- **Task prompt**:
Across the material below, how many lines contain the word "agent"? Respond with the number only.

- **Supplied data**:
BEGIN

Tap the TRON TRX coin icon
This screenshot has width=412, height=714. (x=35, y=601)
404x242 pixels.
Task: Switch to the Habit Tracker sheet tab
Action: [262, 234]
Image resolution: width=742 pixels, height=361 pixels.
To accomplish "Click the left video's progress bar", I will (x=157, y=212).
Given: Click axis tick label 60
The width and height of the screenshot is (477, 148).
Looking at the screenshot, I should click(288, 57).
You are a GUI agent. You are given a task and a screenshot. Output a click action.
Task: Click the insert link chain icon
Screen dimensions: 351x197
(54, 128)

END
BEGIN

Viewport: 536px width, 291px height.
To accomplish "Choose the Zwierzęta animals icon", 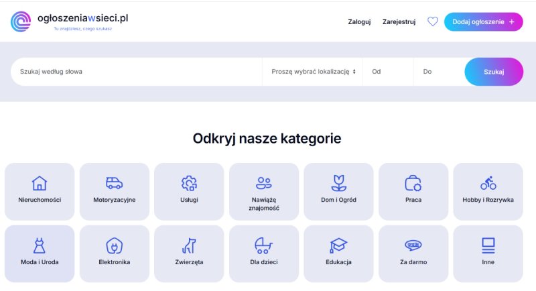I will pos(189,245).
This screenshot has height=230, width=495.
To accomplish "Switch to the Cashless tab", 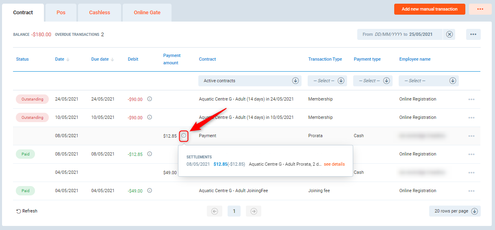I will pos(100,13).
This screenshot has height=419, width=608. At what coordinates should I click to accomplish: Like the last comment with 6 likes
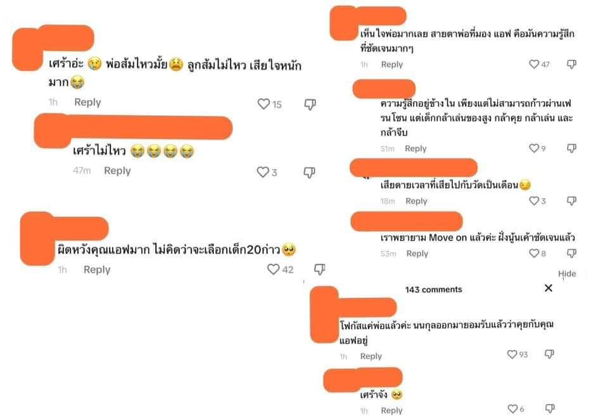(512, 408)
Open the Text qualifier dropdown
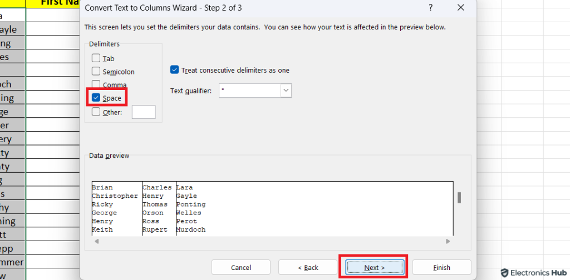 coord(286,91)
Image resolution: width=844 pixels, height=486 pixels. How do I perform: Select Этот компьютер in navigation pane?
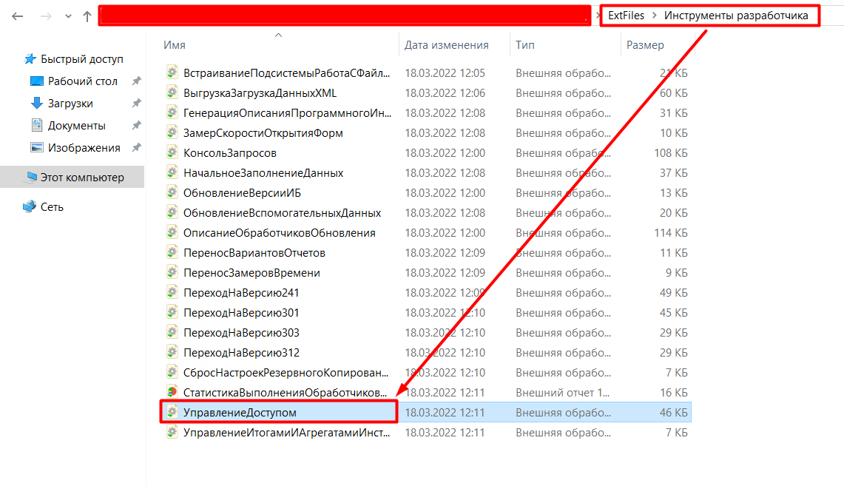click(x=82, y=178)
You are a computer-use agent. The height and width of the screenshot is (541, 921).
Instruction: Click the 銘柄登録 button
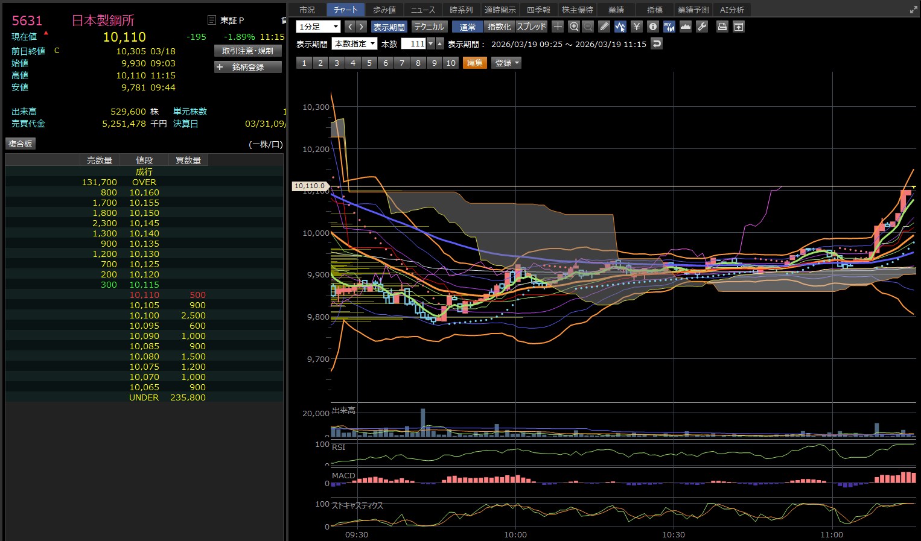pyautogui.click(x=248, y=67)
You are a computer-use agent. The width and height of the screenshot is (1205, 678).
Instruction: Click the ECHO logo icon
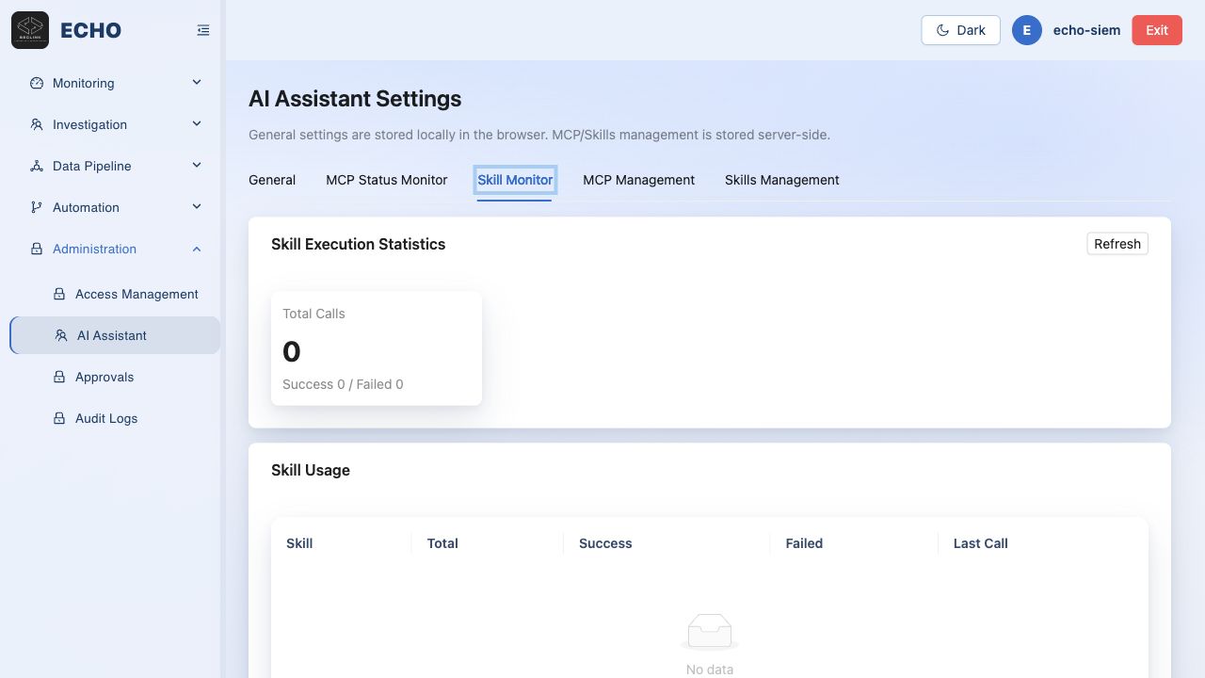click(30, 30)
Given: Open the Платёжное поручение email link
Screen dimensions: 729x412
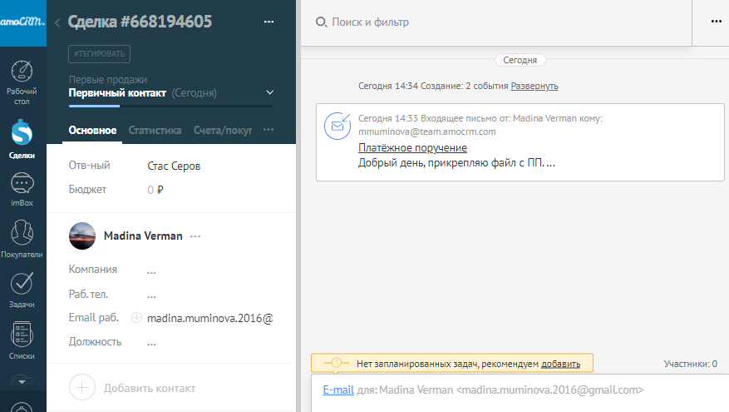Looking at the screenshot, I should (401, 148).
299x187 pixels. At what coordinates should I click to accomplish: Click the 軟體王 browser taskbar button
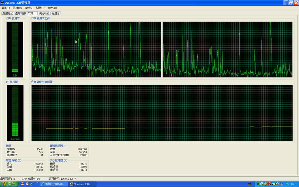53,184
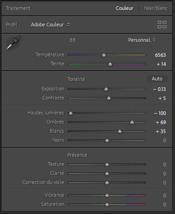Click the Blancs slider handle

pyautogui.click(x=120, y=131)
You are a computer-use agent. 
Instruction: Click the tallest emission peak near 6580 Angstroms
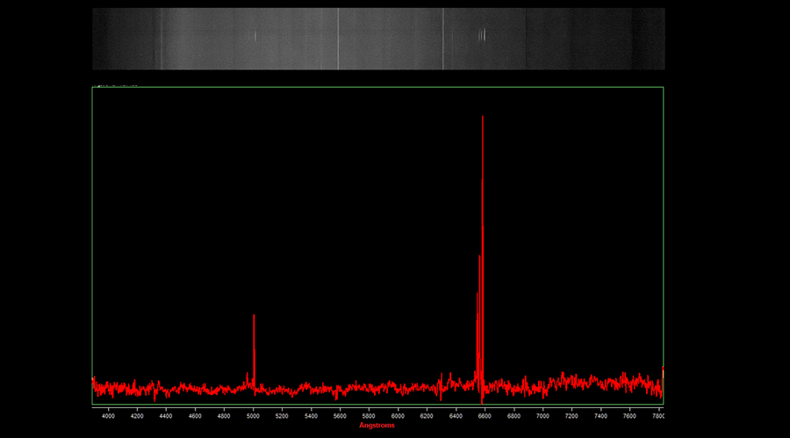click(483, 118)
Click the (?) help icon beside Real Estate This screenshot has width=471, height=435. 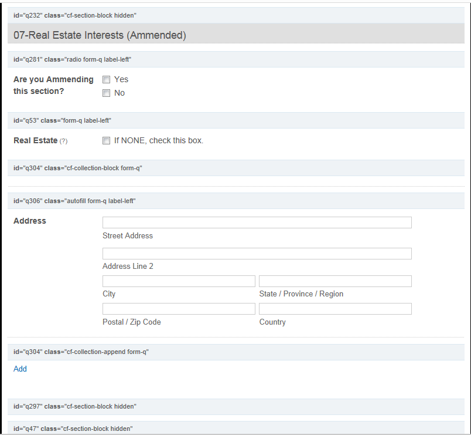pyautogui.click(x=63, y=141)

END

- **Answer to this exercise**:
4